> Work to complete: Count the lines below that include the word "next" and write that number alone.

Collected data
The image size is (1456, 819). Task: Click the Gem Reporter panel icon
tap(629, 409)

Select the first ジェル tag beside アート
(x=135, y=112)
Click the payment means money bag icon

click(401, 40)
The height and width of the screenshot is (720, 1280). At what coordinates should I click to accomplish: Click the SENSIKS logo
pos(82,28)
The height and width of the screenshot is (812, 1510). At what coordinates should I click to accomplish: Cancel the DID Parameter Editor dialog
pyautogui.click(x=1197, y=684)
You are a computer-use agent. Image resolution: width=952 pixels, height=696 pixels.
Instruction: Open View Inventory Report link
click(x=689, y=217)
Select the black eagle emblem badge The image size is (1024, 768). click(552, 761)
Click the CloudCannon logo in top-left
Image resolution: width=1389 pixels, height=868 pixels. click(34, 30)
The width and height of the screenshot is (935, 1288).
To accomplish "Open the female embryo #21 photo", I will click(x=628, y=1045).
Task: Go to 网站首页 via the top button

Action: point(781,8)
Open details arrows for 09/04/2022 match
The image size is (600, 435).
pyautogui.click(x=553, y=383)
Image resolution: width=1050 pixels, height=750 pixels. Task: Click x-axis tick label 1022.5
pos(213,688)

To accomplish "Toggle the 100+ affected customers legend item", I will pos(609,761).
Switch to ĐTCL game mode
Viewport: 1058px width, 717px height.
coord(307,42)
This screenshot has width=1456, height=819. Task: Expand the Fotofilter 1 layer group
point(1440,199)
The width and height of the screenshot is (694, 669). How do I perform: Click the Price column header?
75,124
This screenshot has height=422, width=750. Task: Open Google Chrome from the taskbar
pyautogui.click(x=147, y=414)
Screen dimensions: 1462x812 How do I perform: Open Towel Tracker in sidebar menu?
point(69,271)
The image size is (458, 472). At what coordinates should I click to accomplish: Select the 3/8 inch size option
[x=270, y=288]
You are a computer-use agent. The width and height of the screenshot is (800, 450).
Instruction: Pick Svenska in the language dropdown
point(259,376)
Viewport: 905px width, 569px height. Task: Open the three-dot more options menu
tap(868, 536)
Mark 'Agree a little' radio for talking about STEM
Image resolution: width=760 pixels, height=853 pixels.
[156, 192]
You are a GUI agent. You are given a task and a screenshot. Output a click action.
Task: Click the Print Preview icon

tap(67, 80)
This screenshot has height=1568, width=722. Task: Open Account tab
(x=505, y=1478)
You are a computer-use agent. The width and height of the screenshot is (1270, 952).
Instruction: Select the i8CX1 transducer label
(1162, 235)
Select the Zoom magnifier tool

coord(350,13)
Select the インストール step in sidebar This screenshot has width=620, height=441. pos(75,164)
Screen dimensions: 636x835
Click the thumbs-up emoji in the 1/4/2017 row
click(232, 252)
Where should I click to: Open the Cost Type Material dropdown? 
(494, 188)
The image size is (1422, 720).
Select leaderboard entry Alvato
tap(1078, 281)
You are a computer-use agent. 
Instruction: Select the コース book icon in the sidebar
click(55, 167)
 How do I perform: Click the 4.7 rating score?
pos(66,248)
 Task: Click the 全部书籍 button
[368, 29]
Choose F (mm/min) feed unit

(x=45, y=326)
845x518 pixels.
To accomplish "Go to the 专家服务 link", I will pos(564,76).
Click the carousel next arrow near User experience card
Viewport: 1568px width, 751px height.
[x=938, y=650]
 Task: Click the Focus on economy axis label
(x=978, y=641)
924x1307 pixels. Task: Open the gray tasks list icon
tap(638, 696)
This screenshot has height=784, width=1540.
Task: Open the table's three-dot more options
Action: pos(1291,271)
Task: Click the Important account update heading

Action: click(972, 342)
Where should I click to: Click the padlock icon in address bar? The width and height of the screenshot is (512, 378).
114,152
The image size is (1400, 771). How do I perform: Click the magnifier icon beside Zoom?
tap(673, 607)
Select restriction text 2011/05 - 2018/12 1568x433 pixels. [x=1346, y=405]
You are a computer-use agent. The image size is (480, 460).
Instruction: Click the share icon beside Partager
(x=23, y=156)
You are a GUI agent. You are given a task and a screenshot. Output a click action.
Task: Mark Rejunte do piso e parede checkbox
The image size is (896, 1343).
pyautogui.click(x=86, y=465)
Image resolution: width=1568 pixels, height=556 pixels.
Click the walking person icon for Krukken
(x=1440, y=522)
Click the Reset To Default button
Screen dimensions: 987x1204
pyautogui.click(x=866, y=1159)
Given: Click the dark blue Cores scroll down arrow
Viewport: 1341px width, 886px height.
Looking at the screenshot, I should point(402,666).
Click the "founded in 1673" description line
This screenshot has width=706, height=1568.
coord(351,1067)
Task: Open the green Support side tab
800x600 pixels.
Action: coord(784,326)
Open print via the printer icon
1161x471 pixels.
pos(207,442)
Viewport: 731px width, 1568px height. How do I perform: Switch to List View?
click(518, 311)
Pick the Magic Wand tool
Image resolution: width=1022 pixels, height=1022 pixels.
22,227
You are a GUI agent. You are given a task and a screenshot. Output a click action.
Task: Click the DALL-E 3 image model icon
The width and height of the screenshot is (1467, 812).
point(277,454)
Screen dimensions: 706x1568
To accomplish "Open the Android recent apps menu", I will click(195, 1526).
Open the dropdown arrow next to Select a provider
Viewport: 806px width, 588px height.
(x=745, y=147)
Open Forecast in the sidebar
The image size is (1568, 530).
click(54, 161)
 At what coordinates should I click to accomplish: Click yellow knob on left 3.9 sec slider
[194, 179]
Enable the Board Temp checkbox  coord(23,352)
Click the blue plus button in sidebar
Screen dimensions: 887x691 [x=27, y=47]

> Answer section: 2